Newest building on campus is designed from the ground up to foster collaboration

When you hear about a venerated university, you typically hear about its most celebrated academic unit: a renowned business school or a leading engineering program. Rarely, though, will you hear about how the university merges disparate disciplines to create new modes of thinking, address complex real-world problems or foster research breakthroughs. This is yet another way UCI was designed to be a unique institution.

As Chancellor Howard Gillman explains, most university campuses are built around a “quad,” with similar academic departments grouped together. Humanities occupy one corner of the central square, hard sciences another – with little or no connection between them.

However, Gillman says:

“Our visionary founders recognized that the kind of problems confronting the world had grown larger and more complex than the old quadrangle model could handle and that the kind of progress the world needed and was demanding depended on the ability of discrete disciplines to collaborate. So UCI was built around a circle, not a square, to facilitate and encourage faculty to work across disciplinary boundaries and, in effect, to create new disciplines.”

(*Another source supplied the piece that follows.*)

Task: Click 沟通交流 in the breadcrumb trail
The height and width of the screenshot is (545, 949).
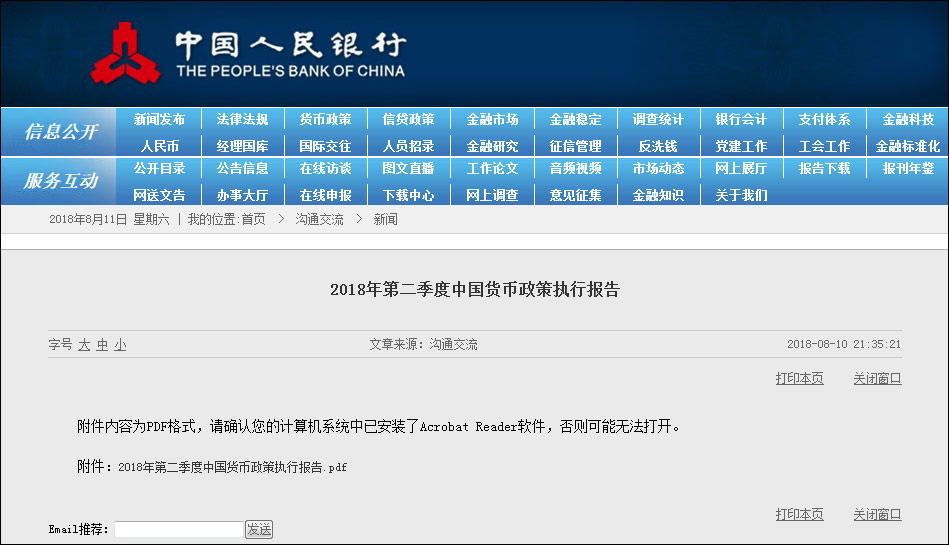Action: [x=319, y=219]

Proof that interdisciplinary innovation is in UCI's DNA

Ever since UCI was founded – and built around a circle, not the typical college quadrangle – the university has shown a commitment to bringing together different academic disciplines to share knowledge for the benefit of society. A few examples:

The Department of Earth System Science

Founded in 1995, this first-of-its-kind university department unites many distinct but related scientific disciplines – oceanography, fire science, ecophysiology, glaciology, etc. – to address the complex environmental challenges facing the planet.

The Susan Samueli Integrative Health Institute

More recently, thanks to the support of Susan and Henry Samueli, UCI built what is already becoming the leading institute devoted to making integrative medicine a mainstream component of providers’ care, medical schools’ curricula and the general public’s toolkit for achieving a healthy life.

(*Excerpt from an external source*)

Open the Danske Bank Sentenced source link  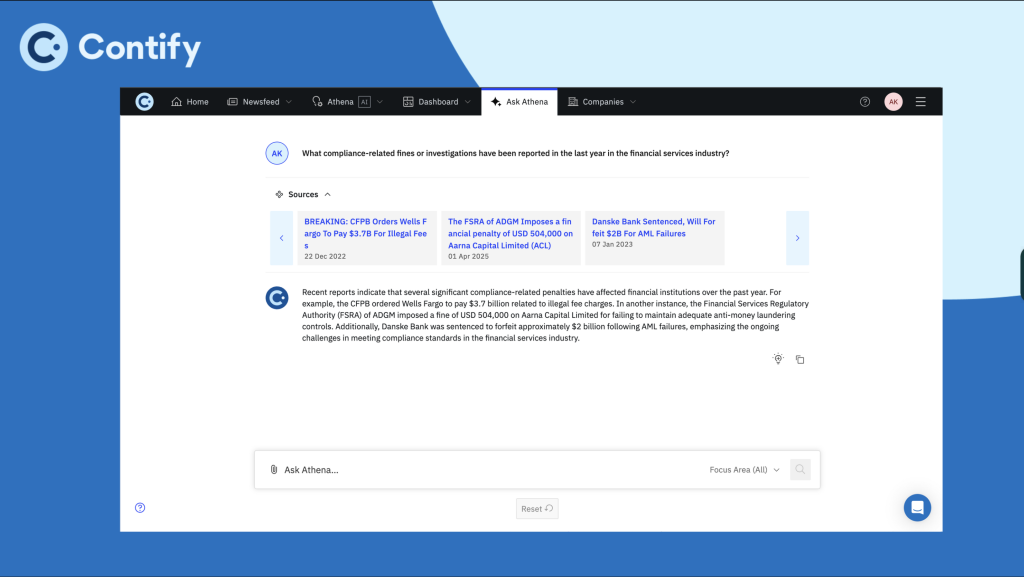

As with so many UCI initiatives, the institute, which was established in 2001, leverages the benefits of interdisciplinary collaboration – both to foster medical advancements in the future and to improve patients’ lives today. In fact, UCI’s Susan Samueli Integrative Health Institute is the only university health center actively promoting patient care coordination between integrative and conventional health practitioners.

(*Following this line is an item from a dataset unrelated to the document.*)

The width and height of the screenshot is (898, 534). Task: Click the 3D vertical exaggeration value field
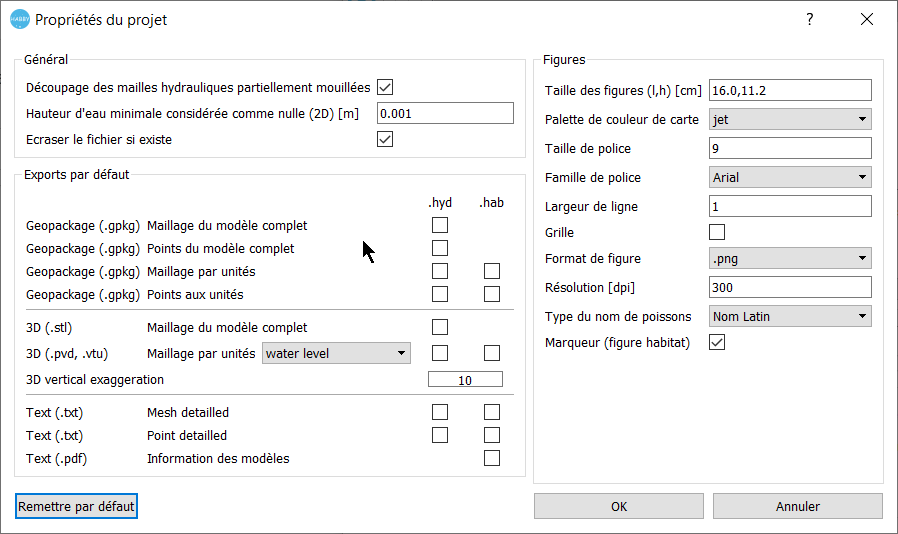pyautogui.click(x=465, y=380)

The Interdisciplinary Science and Engineering Building

The latest example of UCI’s commitment to cross-disciplinary learning and research, the new Interdisciplinary Science and Engineering Building brings together researchers from a wide range of fields – including biology, mathematics, engineering and climate science – to tackle the world’s most vexing problems, from life-threatening diseases to global climate change.

The work in this new building will focus on major challenges in the areas of energy, water, climate, environment and health, including such pressing issues as California’s wildfires and COVID-19. Researchers will creatively combine and deeply integrate knowledge bases, tools of discovery, techniques of analysis and synthesis, and modes of thinking. 

The ISEB’s Climate, Energy and Water Solutions hub will explore strategies to better manage greenhouse gas emissions and the global transition to renewable energy. CLEWS faculty consist of chemists, Earth scientists and engineers united in their aim to advance solutions-oriented science to address climate change.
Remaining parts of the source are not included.